## [WORK REQUEST]
Repeat exactly the lines that run from the one containing "The image size is (560, 749)." to the end of the data, and leave out all others.

## [PROVIDED RECORDS]
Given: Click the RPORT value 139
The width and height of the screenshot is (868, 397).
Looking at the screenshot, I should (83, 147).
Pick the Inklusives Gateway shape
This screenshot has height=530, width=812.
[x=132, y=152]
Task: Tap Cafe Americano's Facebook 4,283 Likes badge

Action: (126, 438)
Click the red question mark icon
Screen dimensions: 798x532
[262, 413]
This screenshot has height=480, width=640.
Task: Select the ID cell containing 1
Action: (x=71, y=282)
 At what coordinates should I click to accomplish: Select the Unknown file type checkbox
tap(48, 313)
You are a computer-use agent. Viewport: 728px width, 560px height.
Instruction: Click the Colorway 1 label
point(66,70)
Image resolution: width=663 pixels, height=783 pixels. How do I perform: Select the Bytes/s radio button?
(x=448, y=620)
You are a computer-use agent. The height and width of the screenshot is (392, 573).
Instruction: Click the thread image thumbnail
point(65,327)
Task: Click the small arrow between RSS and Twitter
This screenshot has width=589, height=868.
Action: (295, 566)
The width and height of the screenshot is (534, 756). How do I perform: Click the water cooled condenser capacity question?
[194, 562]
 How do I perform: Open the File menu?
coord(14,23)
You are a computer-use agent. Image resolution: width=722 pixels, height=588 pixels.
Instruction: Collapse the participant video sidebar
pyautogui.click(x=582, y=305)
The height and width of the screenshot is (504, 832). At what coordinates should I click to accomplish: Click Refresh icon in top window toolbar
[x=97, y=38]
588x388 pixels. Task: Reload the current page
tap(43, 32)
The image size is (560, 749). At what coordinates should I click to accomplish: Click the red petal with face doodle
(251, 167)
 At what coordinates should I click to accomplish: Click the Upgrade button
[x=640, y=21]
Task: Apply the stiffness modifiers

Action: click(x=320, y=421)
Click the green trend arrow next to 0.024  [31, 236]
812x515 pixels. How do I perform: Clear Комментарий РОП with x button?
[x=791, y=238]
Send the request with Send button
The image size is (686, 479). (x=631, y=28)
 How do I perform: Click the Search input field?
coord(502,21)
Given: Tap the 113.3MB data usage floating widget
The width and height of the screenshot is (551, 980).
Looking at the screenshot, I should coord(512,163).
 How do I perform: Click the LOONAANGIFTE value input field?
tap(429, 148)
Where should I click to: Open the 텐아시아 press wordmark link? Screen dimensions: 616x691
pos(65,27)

## [RESPONSE TO THIS TASK]
The image size is (560, 749). At what coordinates should I click to accomplish: Click the red petal with face doodle
(251, 167)
 At what coordinates should I click to accomplish: Click the Upgrade button
[x=640, y=21]
Task: Apply the stiffness modifiers

Action: click(x=320, y=421)
Click the green trend arrow next to 0.024  [31, 236]
812x515 pixels. How do I perform: Clear Комментарий РОП with x button?
[x=791, y=238]
Send the request with Send button
The image size is (686, 479). (x=631, y=28)
 How do I perform: Click the Search input field?
coord(502,21)
Given: Tap the 113.3MB data usage floating widget
The width and height of the screenshot is (551, 980).
Looking at the screenshot, I should coord(512,163).
 How do I perform: Click the LOONAANGIFTE value input field?
tap(429, 148)
Where should I click to: Open the 텐아시아 press wordmark link? Screen dimensions: 616x691
pos(65,27)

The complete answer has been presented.